BEGIN

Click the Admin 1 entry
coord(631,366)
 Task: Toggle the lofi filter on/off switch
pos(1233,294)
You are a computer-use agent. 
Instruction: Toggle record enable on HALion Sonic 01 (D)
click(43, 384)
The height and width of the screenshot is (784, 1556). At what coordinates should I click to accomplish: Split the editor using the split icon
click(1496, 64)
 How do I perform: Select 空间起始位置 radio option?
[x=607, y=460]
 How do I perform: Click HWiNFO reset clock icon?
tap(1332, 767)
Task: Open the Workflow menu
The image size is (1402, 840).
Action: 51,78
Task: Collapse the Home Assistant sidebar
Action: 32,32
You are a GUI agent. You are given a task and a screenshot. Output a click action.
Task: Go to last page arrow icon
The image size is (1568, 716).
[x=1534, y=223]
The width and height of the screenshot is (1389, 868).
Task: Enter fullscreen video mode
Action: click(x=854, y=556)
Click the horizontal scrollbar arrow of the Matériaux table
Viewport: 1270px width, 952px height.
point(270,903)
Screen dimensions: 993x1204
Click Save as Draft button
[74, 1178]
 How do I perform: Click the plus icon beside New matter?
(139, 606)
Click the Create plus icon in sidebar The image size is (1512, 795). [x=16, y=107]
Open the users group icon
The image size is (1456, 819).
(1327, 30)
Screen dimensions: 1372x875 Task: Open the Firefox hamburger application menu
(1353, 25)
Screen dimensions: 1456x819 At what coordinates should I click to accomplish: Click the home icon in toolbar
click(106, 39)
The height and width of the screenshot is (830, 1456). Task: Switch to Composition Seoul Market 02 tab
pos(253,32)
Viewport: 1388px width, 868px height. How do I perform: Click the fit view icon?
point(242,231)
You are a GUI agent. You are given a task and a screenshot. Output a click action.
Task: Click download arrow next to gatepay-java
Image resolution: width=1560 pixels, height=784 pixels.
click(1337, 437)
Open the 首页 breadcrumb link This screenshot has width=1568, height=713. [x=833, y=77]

END

● **ACTION ITEM**: Please give an exact restatement of only the lines from the beginning of the material above to the line with "Task: Go to last page arrow icon", inclusive.

● **YOUR SOLUTION**:
Click the Admin 1 entry
coord(631,366)
 Task: Toggle the lofi filter on/off switch
pos(1233,294)
You are a computer-use agent. 
Instruction: Toggle record enable on HALion Sonic 01 (D)
click(43, 384)
The height and width of the screenshot is (784, 1556). At what coordinates should I click to accomplish: Split the editor using the split icon
click(1496, 64)
 How do I perform: Select 空间起始位置 radio option?
[x=607, y=460]
 How do I perform: Click HWiNFO reset clock icon?
tap(1332, 767)
Task: Open the Workflow menu
The image size is (1402, 840).
Action: 51,78
Task: Collapse the Home Assistant sidebar
Action: 32,32
You are a GUI agent. You are given a task and a screenshot. Output a click action.
Task: Go to last page arrow icon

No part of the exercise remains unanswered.